Work order:
Print back every record below, exactly as it stands.

┌─ Information shown

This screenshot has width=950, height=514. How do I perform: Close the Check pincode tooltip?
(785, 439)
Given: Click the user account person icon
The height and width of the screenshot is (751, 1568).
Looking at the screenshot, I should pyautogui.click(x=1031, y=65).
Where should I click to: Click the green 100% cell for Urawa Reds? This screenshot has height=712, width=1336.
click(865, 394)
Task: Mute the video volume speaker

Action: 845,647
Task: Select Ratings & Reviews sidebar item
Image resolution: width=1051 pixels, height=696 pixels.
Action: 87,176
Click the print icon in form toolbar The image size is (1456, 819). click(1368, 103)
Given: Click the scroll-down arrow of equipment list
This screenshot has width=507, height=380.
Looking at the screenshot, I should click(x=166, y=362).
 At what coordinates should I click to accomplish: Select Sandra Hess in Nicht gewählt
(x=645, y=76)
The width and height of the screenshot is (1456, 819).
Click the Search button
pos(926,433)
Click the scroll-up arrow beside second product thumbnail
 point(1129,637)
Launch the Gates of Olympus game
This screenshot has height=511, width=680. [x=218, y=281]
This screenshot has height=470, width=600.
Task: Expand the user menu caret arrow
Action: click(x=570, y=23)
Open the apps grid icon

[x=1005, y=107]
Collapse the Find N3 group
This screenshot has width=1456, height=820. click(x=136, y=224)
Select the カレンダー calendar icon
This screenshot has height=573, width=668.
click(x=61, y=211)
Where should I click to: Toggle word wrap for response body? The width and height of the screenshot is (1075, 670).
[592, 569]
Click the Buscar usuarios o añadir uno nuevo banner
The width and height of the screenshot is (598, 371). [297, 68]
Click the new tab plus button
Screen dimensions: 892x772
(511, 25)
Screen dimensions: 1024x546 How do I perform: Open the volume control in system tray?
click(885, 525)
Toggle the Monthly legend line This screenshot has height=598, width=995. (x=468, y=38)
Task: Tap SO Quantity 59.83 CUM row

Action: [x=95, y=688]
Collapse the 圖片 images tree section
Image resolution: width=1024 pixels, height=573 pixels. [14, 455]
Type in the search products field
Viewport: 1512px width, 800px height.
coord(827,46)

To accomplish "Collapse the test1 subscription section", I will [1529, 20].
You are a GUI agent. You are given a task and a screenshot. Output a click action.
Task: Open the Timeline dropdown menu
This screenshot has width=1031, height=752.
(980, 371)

└─

Finished task:
This screenshot has width=950, height=514. How do I perform: Close the Check pincode tooltip?
(785, 439)
Given: Click the user account person icon
The height and width of the screenshot is (751, 1568).
Looking at the screenshot, I should pyautogui.click(x=1031, y=65).
Where should I click to: Click the green 100% cell for Urawa Reds? This screenshot has height=712, width=1336.
click(865, 394)
Task: Mute the video volume speaker

Action: 845,647
Task: Select Ratings & Reviews sidebar item
Image resolution: width=1051 pixels, height=696 pixels.
Action: 87,176
Click the print icon in form toolbar The image size is (1456, 819). click(1368, 103)
Given: Click the scroll-down arrow of equipment list
This screenshot has width=507, height=380.
Looking at the screenshot, I should click(x=166, y=362).
 At what coordinates should I click to accomplish: Select Sandra Hess in Nicht gewählt
(x=645, y=76)
The width and height of the screenshot is (1456, 819).
Click the Search button
pos(926,433)
Click the scroll-up arrow beside second product thumbnail
 point(1129,637)
Launch the Gates of Olympus game
This screenshot has height=511, width=680. [x=218, y=281]
This screenshot has height=470, width=600.
Task: Expand the user menu caret arrow
Action: click(x=570, y=23)
Open the apps grid icon

[x=1005, y=107]
Collapse the Find N3 group
This screenshot has width=1456, height=820. click(x=136, y=224)
Select the カレンダー calendar icon
This screenshot has height=573, width=668.
click(x=61, y=211)
Where should I click to: Toggle word wrap for response body? The width and height of the screenshot is (1075, 670).
[592, 569]
Click the Buscar usuarios o añadir uno nuevo banner
The width and height of the screenshot is (598, 371). [297, 68]
Click the new tab plus button
Screen dimensions: 892x772
(511, 25)
Screen dimensions: 1024x546 How do I perform: Open the volume control in system tray?
click(885, 525)
Toggle the Monthly legend line This screenshot has height=598, width=995. (x=468, y=38)
Task: Tap SO Quantity 59.83 CUM row

Action: [x=95, y=688]
Collapse the 圖片 images tree section
Image resolution: width=1024 pixels, height=573 pixels. [14, 455]
Type in the search products field
Viewport: 1512px width, 800px height.
coord(827,46)

To accomplish "Collapse the test1 subscription section", I will [1529, 20].
You are a GUI agent. You are given a task and a screenshot. Output a click action.
Task: Open the Timeline dropdown menu
This screenshot has width=1031, height=752.
(980, 371)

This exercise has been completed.